I do feel you om the business logic stuff. I'm currently dealing with a problem because of the business requests. They commingled business display content and system data in one field, then the other team decided they would change that field content per the business request without consulting with downstream systems. Not to mention they aren't properly following json format so we have to do some escaping/parsing before running the message through a real parser... it's so frustrating. And of course the pressure is on me to fix it, and my suggestion to roll back that change the broke multiple systems was a no-go. Apparently form is more important than function.

Thanks for sharing your story. Oh man, that sucks! Yeah, it's funny there's things I don't want to build in the first place. And then the moment you build them, you are responsible for making sure they work for the rest of your tenure. Managing downstream dependencies is genuinely hard for so many systems, and is made worse by the lack of visibility and custom code-writing for internal tools.
I actually would love to own a system. I've done that as an acting tech lead for a year, and then as an ASC for a large application from a security perspective. It seems that the issues in this system are different. I probably should have said no to building it until the other systems fixed their architectures (comingled business and tech data, really?). I don't know. I need a job so I should just keep my mouth shut. I wish I could be the one making those bigger decisions and making lots of money while sucking.
Would MS Access be an option? I know Access has a bad reputation, but it is very good at giving non-developers a tool to write queries. There are likely other low code tools that would work, as you mentioned.

At a prior job I managed an Access application. Several accountants wanted to query some of the data but were not willing to work in Access. I used Excel to query the data they wanted. Then they could sort and filter to their hearts content.

Oh interesting, will look into that! Excel works for one-offs, but with repeated queries, or if they're exploring data that they don't know exactly how they'd use, or if they want to affect changes in a system ("send email to all these customer ids"), they'd still have to come back to me?
>they'd still have to come back to me?

Depends. I was dealing with accountants who were very at home in Excel. They were fine with linking Excel to a whole table or query and sorting and filtering for the data they needed. Note that Excel can be actively linked, rather than just doing a one-time import. Something like emailing a subset of customer ID's would have needed my involvement. My users were mostly using the data for discovery, looking for patterns and trends in workflow and client needs.

Makes sense. Thanks for the tip on linking Excel!
Have you explored business rules engines[0] and business rule management systems[1] such as Drools[2][3]?

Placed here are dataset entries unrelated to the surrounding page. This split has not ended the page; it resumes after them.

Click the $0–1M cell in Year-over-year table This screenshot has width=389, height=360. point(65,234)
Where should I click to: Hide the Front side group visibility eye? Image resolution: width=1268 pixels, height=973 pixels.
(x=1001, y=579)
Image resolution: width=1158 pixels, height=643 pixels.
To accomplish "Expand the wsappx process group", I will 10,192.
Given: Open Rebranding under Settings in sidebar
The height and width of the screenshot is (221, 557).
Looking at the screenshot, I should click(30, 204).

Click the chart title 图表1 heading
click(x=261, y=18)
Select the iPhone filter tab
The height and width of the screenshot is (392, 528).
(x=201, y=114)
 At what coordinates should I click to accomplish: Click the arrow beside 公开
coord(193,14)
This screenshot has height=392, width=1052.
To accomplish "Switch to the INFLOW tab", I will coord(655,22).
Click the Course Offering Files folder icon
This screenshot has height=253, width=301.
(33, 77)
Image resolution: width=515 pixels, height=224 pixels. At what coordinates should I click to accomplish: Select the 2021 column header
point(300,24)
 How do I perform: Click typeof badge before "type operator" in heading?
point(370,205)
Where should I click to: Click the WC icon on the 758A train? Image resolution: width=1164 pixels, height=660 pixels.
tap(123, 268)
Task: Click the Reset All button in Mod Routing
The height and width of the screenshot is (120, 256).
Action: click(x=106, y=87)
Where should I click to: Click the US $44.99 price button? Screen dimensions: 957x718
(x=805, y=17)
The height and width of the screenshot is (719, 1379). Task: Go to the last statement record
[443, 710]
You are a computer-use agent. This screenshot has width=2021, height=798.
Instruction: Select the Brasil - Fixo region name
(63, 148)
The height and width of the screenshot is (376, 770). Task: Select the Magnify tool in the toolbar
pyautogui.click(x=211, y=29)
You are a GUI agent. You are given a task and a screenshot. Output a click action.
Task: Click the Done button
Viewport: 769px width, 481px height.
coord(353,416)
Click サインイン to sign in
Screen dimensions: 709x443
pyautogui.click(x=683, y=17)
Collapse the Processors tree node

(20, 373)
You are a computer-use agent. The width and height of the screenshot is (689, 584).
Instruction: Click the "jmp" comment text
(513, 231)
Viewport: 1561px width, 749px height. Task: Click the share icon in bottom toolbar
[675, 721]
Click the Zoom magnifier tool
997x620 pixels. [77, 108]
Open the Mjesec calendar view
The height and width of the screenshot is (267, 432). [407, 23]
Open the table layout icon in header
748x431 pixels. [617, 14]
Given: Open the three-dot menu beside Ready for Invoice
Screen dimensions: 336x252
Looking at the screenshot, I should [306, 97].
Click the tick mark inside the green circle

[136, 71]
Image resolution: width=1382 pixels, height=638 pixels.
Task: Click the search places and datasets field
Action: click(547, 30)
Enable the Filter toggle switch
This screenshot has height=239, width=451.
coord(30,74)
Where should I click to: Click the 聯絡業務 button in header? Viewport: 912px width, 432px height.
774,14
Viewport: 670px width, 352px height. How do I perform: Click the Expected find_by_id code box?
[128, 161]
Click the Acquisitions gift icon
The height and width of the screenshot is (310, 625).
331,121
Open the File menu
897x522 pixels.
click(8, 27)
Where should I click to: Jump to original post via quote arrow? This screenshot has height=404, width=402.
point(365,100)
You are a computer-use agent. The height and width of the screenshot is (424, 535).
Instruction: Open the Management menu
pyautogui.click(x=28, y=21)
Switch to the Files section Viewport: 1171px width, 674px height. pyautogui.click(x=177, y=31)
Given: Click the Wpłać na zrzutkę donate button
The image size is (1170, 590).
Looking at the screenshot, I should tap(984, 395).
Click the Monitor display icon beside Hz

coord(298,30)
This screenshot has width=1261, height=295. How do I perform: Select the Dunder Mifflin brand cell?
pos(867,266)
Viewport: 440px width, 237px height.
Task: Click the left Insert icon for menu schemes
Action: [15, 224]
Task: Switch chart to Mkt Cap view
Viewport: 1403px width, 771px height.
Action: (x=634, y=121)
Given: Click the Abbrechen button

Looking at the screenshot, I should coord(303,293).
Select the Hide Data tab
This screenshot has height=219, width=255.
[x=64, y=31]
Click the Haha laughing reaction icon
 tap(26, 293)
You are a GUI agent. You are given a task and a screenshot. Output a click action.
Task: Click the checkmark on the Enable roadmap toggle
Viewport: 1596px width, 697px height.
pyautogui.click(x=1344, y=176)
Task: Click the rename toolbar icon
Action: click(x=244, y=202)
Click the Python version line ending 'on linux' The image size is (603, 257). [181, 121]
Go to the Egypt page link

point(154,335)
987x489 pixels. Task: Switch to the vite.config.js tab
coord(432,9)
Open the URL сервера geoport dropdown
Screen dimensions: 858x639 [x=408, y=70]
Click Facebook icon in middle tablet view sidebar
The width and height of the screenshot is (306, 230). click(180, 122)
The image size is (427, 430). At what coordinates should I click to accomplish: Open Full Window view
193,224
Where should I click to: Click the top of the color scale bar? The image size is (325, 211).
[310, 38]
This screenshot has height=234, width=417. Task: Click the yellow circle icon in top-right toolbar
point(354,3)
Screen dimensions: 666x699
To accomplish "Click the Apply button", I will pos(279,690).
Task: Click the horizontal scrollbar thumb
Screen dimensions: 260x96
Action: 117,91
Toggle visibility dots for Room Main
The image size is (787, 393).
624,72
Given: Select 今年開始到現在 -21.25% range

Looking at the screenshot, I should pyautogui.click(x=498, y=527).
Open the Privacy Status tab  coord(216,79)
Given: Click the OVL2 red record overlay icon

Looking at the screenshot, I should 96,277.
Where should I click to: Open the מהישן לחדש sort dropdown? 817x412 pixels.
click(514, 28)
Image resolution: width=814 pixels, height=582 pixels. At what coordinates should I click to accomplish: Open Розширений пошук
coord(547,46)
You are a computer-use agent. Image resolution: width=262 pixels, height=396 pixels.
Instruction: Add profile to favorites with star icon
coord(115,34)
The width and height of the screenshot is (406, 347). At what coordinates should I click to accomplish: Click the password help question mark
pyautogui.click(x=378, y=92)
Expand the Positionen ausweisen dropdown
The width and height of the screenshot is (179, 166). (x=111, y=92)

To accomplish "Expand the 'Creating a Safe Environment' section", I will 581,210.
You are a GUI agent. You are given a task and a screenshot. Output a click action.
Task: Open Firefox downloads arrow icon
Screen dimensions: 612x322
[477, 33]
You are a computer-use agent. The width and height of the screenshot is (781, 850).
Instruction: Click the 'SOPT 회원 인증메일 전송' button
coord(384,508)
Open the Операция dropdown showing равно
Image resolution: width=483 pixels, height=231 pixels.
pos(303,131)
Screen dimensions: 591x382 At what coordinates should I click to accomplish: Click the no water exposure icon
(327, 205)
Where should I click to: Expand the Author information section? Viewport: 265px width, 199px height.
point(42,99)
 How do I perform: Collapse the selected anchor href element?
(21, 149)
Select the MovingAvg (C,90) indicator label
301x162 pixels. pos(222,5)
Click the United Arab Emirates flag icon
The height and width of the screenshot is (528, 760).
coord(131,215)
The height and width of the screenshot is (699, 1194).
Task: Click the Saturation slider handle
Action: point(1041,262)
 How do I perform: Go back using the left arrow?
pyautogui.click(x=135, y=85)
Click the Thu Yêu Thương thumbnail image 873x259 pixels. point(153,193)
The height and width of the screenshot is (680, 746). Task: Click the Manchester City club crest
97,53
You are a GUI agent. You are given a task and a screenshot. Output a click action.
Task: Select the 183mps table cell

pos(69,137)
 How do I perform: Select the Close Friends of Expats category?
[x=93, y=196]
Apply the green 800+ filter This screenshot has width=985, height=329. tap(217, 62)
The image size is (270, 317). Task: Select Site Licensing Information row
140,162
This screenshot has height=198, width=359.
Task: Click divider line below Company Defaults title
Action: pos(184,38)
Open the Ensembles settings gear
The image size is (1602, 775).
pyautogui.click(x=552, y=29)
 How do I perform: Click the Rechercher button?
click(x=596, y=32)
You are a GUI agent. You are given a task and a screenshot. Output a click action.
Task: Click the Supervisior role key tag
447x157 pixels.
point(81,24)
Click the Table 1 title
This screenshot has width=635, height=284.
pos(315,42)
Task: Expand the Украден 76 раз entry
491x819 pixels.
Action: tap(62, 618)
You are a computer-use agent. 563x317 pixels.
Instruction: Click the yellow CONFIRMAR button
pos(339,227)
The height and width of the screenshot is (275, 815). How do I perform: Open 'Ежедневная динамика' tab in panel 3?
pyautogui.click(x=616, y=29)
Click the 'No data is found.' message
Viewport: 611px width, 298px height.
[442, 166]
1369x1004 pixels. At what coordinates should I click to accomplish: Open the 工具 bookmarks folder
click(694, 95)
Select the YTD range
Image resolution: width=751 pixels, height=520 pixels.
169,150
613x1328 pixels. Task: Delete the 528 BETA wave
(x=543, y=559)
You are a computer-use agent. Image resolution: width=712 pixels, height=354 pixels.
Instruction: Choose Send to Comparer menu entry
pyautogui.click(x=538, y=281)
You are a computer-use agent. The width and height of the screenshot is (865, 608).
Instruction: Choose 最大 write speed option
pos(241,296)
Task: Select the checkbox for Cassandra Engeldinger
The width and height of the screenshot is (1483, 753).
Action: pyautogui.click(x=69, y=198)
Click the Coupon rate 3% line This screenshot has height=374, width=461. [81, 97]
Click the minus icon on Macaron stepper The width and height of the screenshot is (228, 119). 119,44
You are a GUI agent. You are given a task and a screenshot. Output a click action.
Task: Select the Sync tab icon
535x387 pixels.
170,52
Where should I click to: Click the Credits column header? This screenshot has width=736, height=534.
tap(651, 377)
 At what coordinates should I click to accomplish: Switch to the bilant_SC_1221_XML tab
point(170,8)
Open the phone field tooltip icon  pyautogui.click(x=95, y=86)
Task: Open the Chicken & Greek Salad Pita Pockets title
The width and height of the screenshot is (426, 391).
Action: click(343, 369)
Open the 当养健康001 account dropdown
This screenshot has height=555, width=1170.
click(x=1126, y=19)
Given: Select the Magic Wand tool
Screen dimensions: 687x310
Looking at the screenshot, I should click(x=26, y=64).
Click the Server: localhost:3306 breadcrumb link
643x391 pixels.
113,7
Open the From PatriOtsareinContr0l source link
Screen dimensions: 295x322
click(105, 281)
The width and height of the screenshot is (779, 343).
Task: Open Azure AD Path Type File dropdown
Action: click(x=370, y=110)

- [0]: https://en.wikipedia.org/wiki/Business_rules_engine

- [1]: https://en.wikipedia.org/wiki/Business_rule_management_syste...

- [2]: https://www.drools.org/

- [3]: https://en.wikipedia.org/wiki/Drools

We looked into these, but they honestly seemed like a pain to integrate + getting ops to learn a new DSL would need org changes I can't really influence. Have you used these? Would love to hear more! I'd much rather not build it myself haha
I see; this wasn't mentioned in your question. This was used on a project I worked to prepare but it was shelved. I didn't use it personally.
Founder of Seliom here. We provide a low-code business workflow automation platform, in which non-technical folks can update business logic quite easily. Happy to give you a demo.

Check out our solution at https://www.seliom.com

Thanks! This feels like a Zapier/IFTT? What I've found with those tools is that they help me set up the connections, but I often find myself still unable to pass the "data" responsibility over to the business user.

What are your most commonly supported use case examples?